At 5:55 am on 1 November an F-13 whose crew was led by Captain Ralph D. Steakley took off from Saipan bound for Japan. Weather conditions over Tokyo were perfect for photo reconnaissance, with the skies free of clouds. Flying at 32000 ft, Steakley's aircraft repeatedly passed over a complex of aircraft and engine plants to the west of Tokyo, before moving on to photograph a similar facility near the city of Nagoya. Overall, the American airmen took 7,000 photos during the mission. While most of the photos of Tokyo were of industrial areas, the aircraft also photographed the densely populated urban areas of the city which were firebombed later in the war. Steakley was surprised to encounter strong winds, and reported that his ground speed over Tokyo was sometimes only about 70 mph. The jet stream over this region was not known to the USAAF at the time, and greatly complicated XXI Bomber Command's later air raids.

The Imperial Japanese Army Air Service's 47th Sentai provided fighter cover for Tokyo on 1 November. The unit's Nakajima Ki-44 fighters began to take off from Narimasu airfield to intercept the F-13 at 1:00 pm. These aircraft were not designed to be used at high altitudes, and the Japanese airmen were unable to get closer than about 1000 m from Steakley's aircraft. Two formations of fighters fired machine guns at the F-13, but did not hit it. Several batteries of Japanese anti-aircraft guns also unsuccessfully fired on the American aircraft. The F-13 was the first American aircraft to fly over Tokyo since the Doolittle Raid in April 1942, and was seen by many Japanese civilians. Its presence over the city and the failure of the military to shoot it down increased the concerns many had over the course of the war.

==Aftermath==

The F-13 returned to Saipan after a 14-hour flight. By the next day the crew had named the aircraft "Tokyo Rose" in reference to the propaganda broadcaster. Steakley received the Distinguished Flying Cross for the flight, and the other members of the crew were also later decorated. It took weeks to process all of the photographs and months to fully analyze them.

The photographs taken during the sortie were an important source of intelligence for the Twentieth Air Force and other American units, especially as 1 November proved to be the only day of the air campaign against Japan in which weather conditions over the home islands were entirely clear of cloud. Hansell later said the sortie had been probably the greatest single contribution to the air war with Japan.

The 3rd PRS flew 16 more sorties over Japan before XXI Bomber Command's first raid against Tokyo on 24 November, but several of these missions were frustrated by bad weather. One F-13 was lost during a mission to Nagoya on 21 November, but the squadron had nine aircraft at Saipan by the end of the month. The 3rd PRS continued to fly reconnaissance sorties over Japan until the end of the war.

Exercise prompt ::
Write out, without any change, everything in the account of the F-13 flight over Tokyo from "The photographs taken" down to "war with Japan.". The material after this text comes from a separate source.

Material supplied ::

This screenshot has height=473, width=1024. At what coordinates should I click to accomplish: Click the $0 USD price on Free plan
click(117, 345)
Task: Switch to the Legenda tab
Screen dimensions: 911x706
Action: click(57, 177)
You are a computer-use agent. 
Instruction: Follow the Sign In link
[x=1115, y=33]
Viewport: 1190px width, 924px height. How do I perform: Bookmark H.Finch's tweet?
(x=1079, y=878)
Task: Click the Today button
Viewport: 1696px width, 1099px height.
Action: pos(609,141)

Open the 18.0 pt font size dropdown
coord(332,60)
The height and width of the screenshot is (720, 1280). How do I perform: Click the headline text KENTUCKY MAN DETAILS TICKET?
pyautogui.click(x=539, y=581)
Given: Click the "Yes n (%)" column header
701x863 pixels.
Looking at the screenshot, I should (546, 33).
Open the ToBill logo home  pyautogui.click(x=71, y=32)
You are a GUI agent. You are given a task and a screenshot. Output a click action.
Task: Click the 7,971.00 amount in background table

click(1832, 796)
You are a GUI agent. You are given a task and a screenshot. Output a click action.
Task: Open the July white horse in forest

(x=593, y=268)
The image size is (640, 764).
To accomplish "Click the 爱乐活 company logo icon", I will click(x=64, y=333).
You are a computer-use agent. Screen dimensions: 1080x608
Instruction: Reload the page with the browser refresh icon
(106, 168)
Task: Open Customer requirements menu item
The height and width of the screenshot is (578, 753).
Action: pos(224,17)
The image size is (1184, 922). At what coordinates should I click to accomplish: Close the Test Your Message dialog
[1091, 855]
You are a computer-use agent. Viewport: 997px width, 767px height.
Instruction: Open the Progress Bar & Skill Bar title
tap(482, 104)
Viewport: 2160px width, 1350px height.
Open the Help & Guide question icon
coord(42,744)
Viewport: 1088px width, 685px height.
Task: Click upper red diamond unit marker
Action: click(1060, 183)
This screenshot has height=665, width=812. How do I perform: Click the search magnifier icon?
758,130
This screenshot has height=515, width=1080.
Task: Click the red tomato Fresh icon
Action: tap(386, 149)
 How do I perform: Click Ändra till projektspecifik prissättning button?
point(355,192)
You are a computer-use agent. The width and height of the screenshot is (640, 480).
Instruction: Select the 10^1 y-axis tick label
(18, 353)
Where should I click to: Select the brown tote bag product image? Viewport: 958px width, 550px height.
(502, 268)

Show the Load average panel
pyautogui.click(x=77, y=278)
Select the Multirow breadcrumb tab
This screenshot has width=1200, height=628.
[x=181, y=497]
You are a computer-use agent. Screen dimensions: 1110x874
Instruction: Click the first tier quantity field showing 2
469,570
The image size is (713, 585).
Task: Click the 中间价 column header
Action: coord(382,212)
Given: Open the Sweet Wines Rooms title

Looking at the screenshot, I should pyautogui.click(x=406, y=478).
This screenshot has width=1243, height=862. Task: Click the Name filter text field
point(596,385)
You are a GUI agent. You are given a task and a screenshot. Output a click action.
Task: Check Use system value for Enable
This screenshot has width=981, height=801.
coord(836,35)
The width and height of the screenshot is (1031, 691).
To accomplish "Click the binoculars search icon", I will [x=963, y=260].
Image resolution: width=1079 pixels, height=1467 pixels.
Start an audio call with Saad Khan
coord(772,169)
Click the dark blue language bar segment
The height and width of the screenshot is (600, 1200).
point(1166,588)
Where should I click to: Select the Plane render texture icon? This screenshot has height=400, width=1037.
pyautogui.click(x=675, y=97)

Response to the task ::
The photographs taken during the sortie were an important source of intelligence for the Twentieth Air Force and other American units, especially as 1 November proved to be the only day of the air campaign against Japan in which weather conditions over the home islands were entirely clear of cloud. Hansell later said the sortie had been probably the greatest single contribution to the air war with Japan.